Cuando el ex alcalde de Madrid Juan Barranco se retiró de la vida política pronunció una frase que, algunos años después, ha cobrado mayor significado incluso del que tenía en su día. "La política española está encanallada". Las palabras del histórico dirigente socialista datan de cinco años atrás, cuando la nueva clase política que llegó a la política española por aquellos tiempos comenzaba a imponer sus modos de hacer desde los platós de televisión y las redes sociales. No es que el odio visceral al ideológicamente diferente no estuviera ya arraigado entre nosotros en la etapa democrática, sino que se acentuaba más aún después de una larga crisis económica que sacudió la sociedad occidental, y que en España sacó a la superficie algunas cosas que estaban ocultas bajo la epidermis hasta entonces. Esa capa subterránea emergió. Y ahora, cinco años después, copa las posiciones más relevantes de la vida pública siendo fiel a su preferencia por lo cainita y por despellejar al adversario como primer objetivo, mucho antes que cualquier beneficio para los ciudadanos que son administrados.
La gestión de la respuesta a la pandemia que golpea al mundo no podía en España ser ajena a ese clima de guerracivilismo que tanto daño nos está haciendo. Y su máxima expresión ha llegado en las últimas dos semanas, con administraciones enfrentadas públicamente en torno a las medidas más oportunas para combatir la propagación del virus. Mientras las organizaciones sanitarias a nivel internacional se sorprenden de que España sea el país con mayor incidencia, tanto en la primera como en la segunda oleada del coronavirus, dentro de nuestras fronteras se libran batallas de preeminencia ante la opinión pública que sólo buscan cómo mejorar las expectativas propias de cara al futuro y cómo destruir las del adversario. Un duelo a garrotazos como el de Goya, pero con los ciudadanos como arma en lugar de los bastones goyescos.
Y luego tenemos el ancestral doble rasero tan querido por estas tierras. Si mi antagonista hace algo, siempre será negativo y condenable. Pero si lo hacen los míos no merecerá condena alguna. El confinamiento es diferente si lo decreta la Comunidad o si lo determina el gobierno, como hemos visto en los barrios aislados que salieron a protestar por una insólita "segregación" que ahora, con muchos más cientos de miles de afectados, no es criticada en manifestación alguna. El empleo tan frecuente de esta palabra, que tiene connotaciones terribles allá donde realmente se ha sufrido como en la América esclavista o en la Alemania hitleriana, resulta sorprendente en una sociedad del bienestar como la nuestra. Ahora resulta sorprendente que no sean "segregados" municipios de extracción obrera como Móstoles, Getafe o Alcalá de Henares y antes sí lo fueran barrios como Usera o Vallecas.

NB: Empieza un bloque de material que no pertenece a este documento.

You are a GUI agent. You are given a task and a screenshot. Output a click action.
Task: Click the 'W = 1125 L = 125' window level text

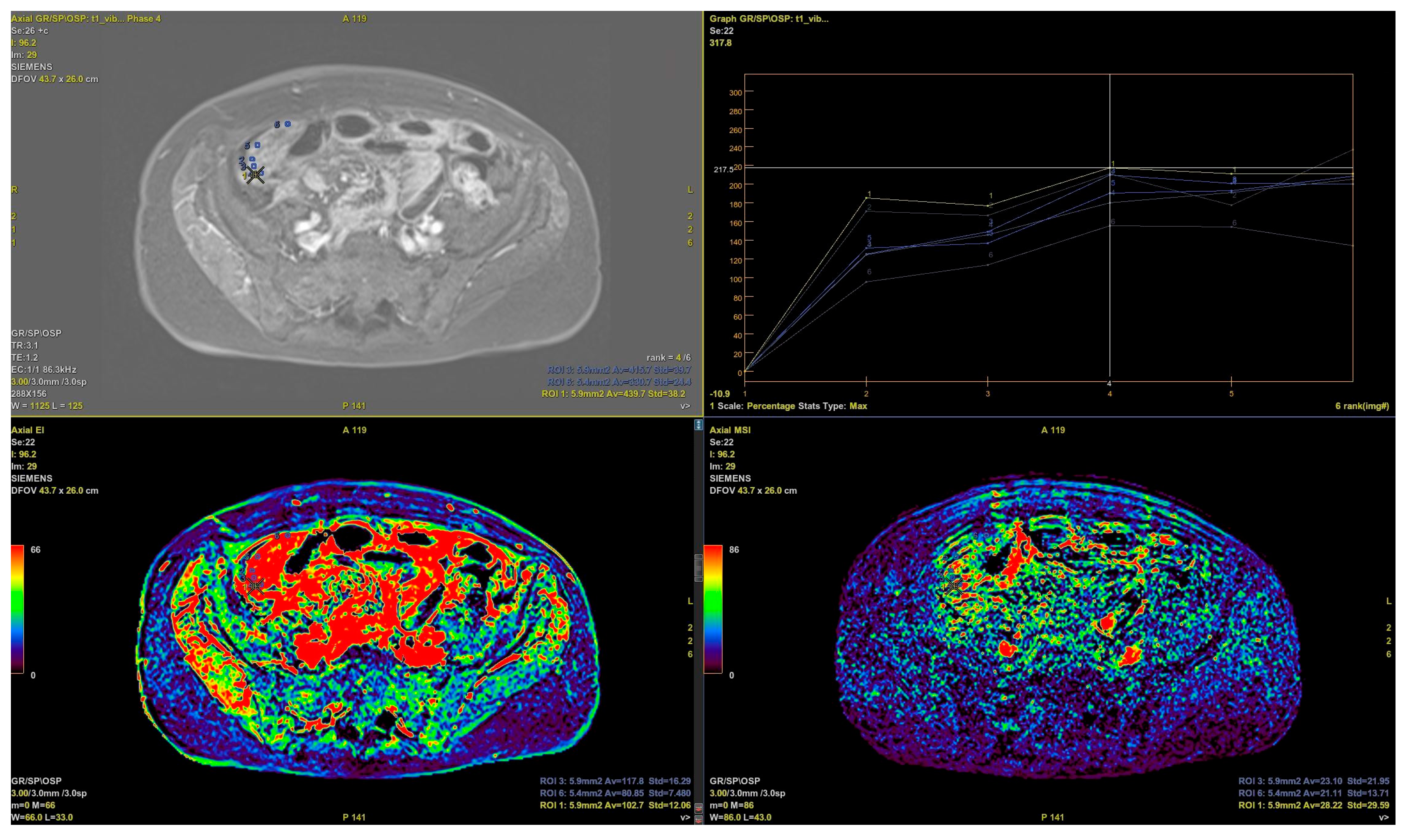pos(47,406)
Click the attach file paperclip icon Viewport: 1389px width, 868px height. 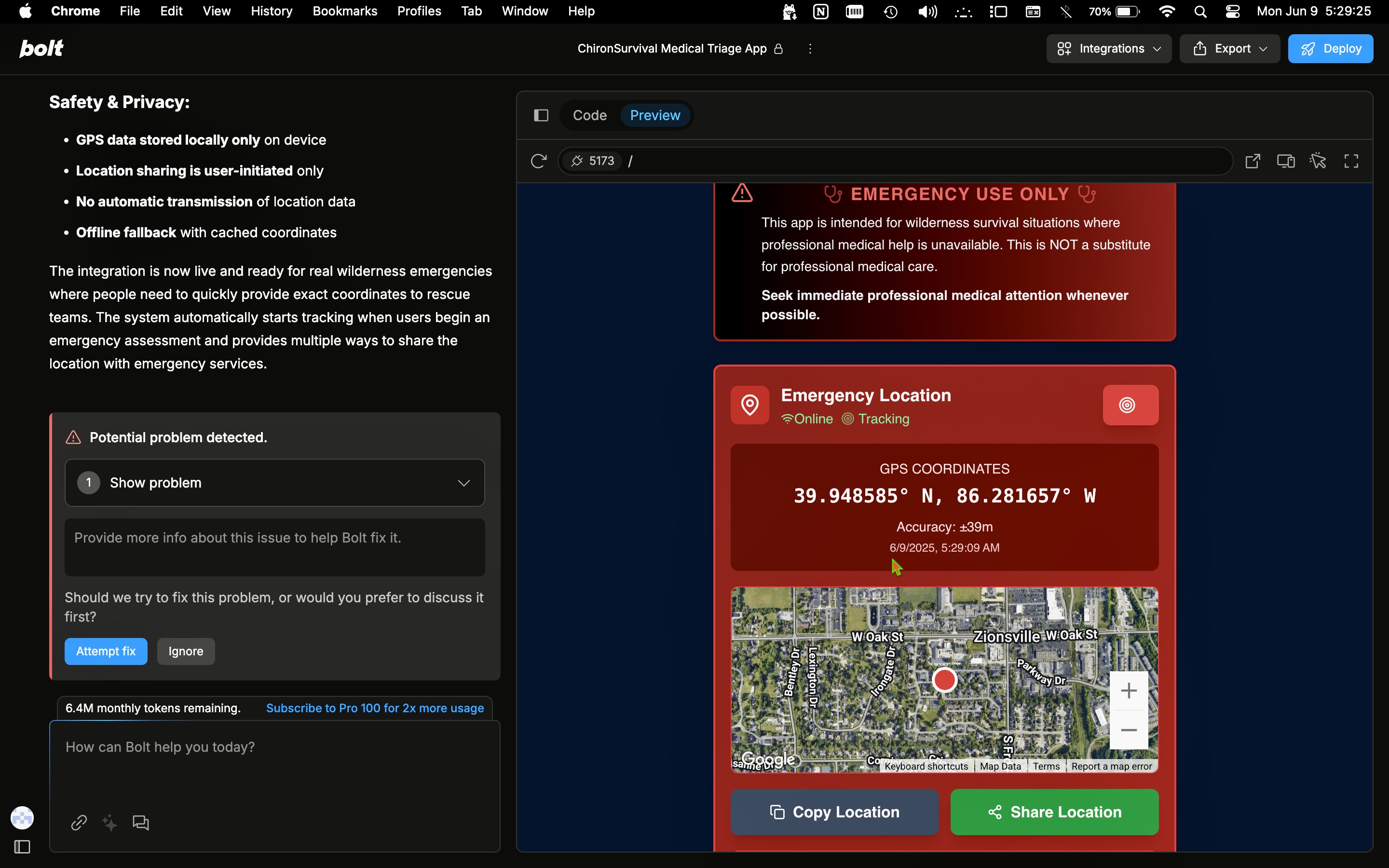click(x=79, y=823)
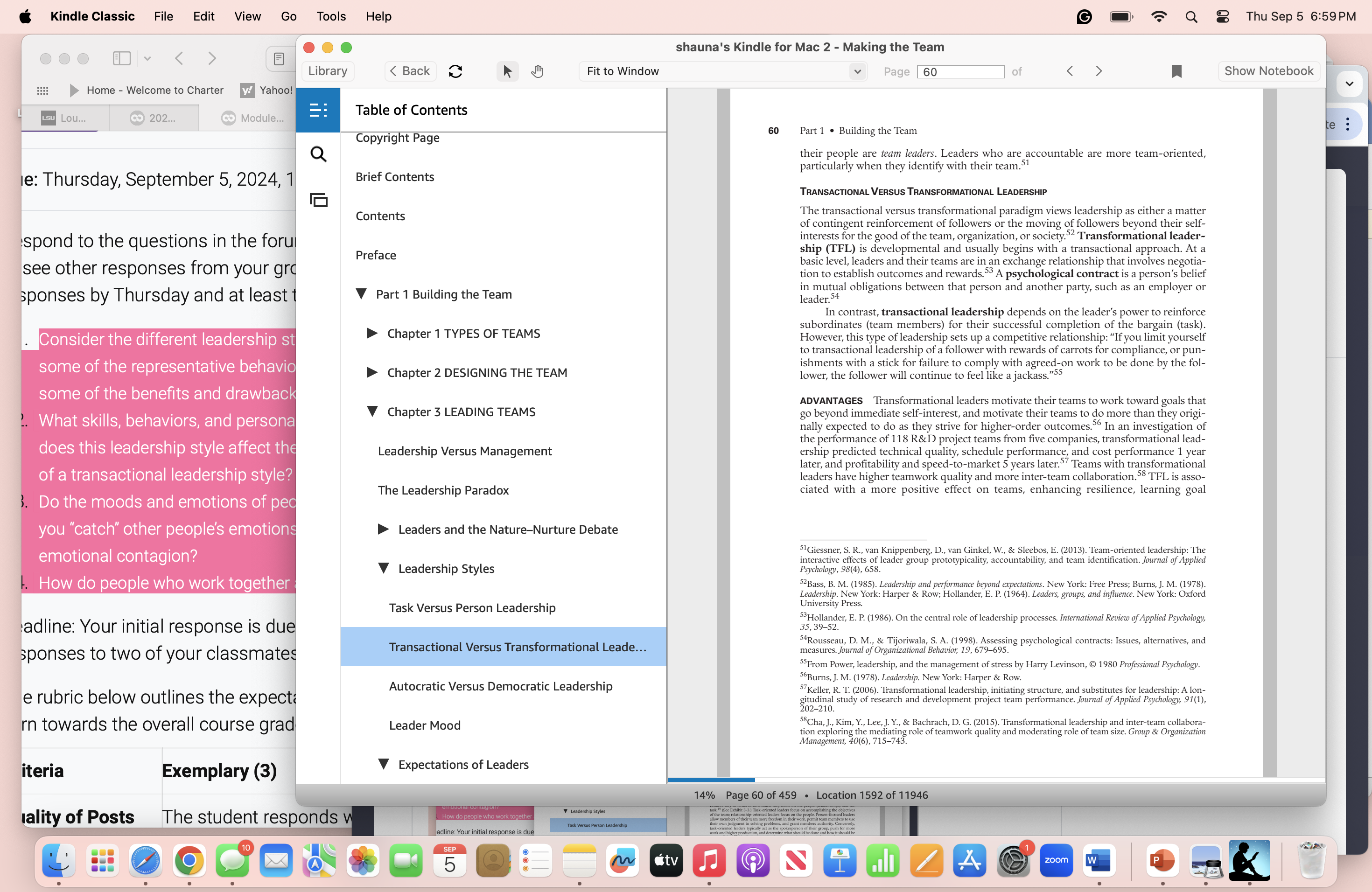Open the Go menu in menu bar
Image resolution: width=1372 pixels, height=892 pixels.
(288, 16)
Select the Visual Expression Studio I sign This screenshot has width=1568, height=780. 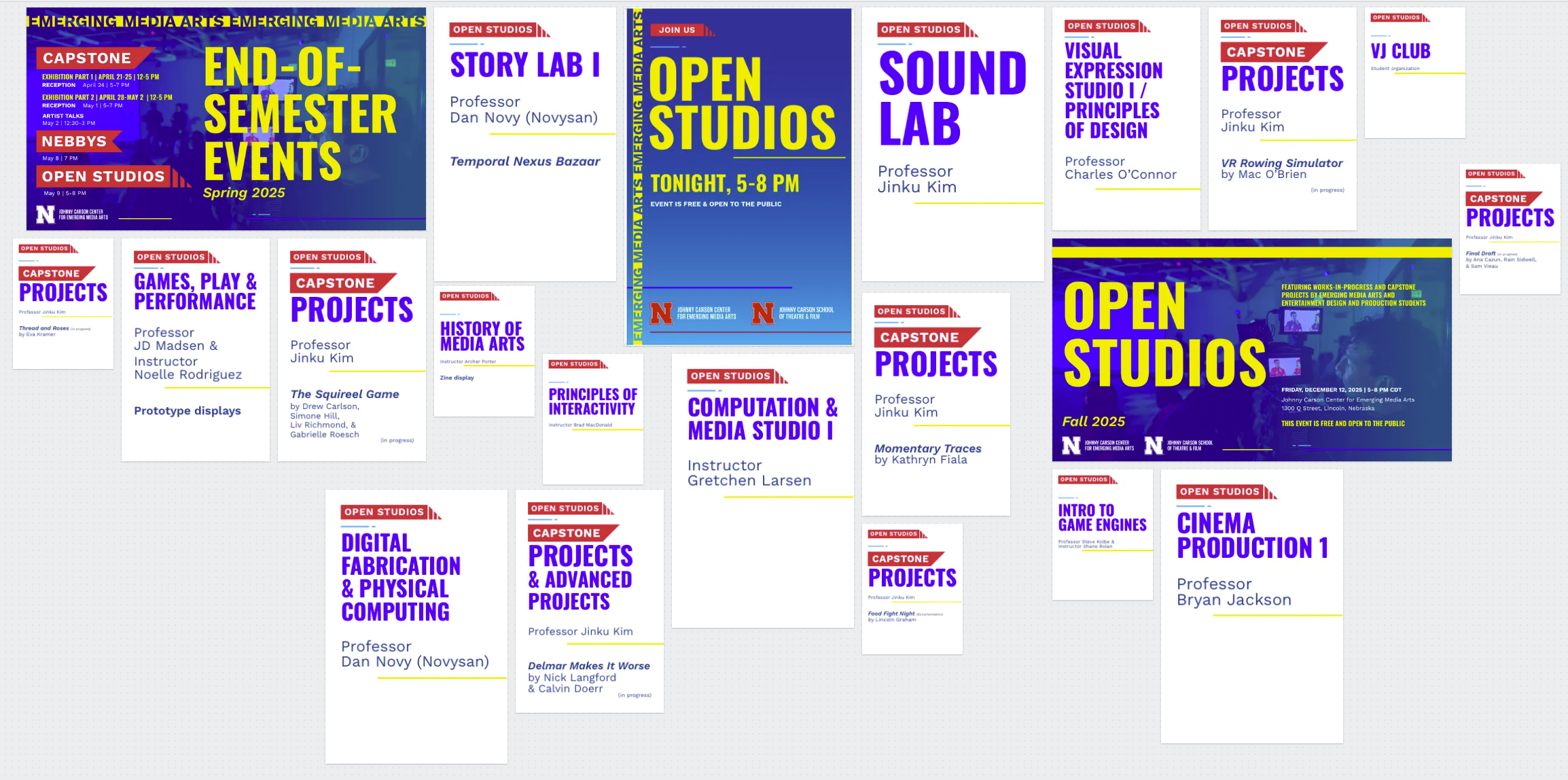click(x=1126, y=119)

De forma idéntica, hay moción de censura positiva y necesaria, y moción de censura dañina obra de la ultraderecha. Si se plantea en la Comunidad de Madrid, como estamos todos atisbando, obedece a una necesidad real de sustituir a un gobierno regional que ha fracasado en el combate contra las consecuencias de la pandemia.
Pero si se plantea contra el gobierno, es una forma antidemocrática de intentar derrocar a los partidos de la coalición. Algo a lo que los ciudadanos de la región-capital están demasiado acostumbrados, la diferencia de criterios con que se miden sus acciones: hace pocos meses eran repudiados en las zonas de España donde tienen segundas residencias y donde se despreciaba su llegada por ser transmisores del virus, y en puertas del puente del Pilar y con la economía arruinada, los establecimientos languideciendo en todo el litoral del país, se ha pedido su llegada como la última posibilidad de salvar la temporada.